Levy, Scott; Ferreira, Kurt B.

Although its demise has been frequently predicted, the Message Passing Interface (MPI) remains the dominant programming model for scientific applications running on high-performance computing (HPC) systems. MPI specifies powerful semantics for interprocess communication that have enabled scientists to write applications for simulating important physical phenomena. However, these semantics have also presented several significant challenges. For example, the existence of wildcard values has made the efficient enforcement of MPI message matching semantics challenging. Significant research has been dedicated to accelerating MPI message matching.
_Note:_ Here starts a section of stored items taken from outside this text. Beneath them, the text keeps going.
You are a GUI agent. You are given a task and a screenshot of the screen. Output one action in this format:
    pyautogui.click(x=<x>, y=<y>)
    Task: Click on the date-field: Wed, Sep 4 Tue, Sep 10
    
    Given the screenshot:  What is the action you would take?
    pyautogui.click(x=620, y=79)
One common approach has been to offload matching to dedicated hardware. One of the challenges that hardware designers have faced is knowing how to size hardware structures to accommodate outstanding match requests. Applications that exceed the capacity of specialized hardware typically must fall back to storing match requests in bulk memory, e.g. DRAM on the host processor. In this paper, we examine the implications of hardware matching and develop guidance on sizing hardware matching structure to strike a balance between minimizing expensive dedicated hardware resources and overall matching performance. By examining the message matching behavior of several important HPC workloads, we show that when specialized hardware matching is not dramatically faster than matching in memory the offload hardware's match queue capacity can be reduced without significantly increasing match time. On the other hand, effectively exploiting the benefits of very fast specialized matching hardware requires sufficient storage resources to ensure that every search completes in the specialized hardware. The data and analysis in this paper provide important guidance for designers of MPI message matching hardware.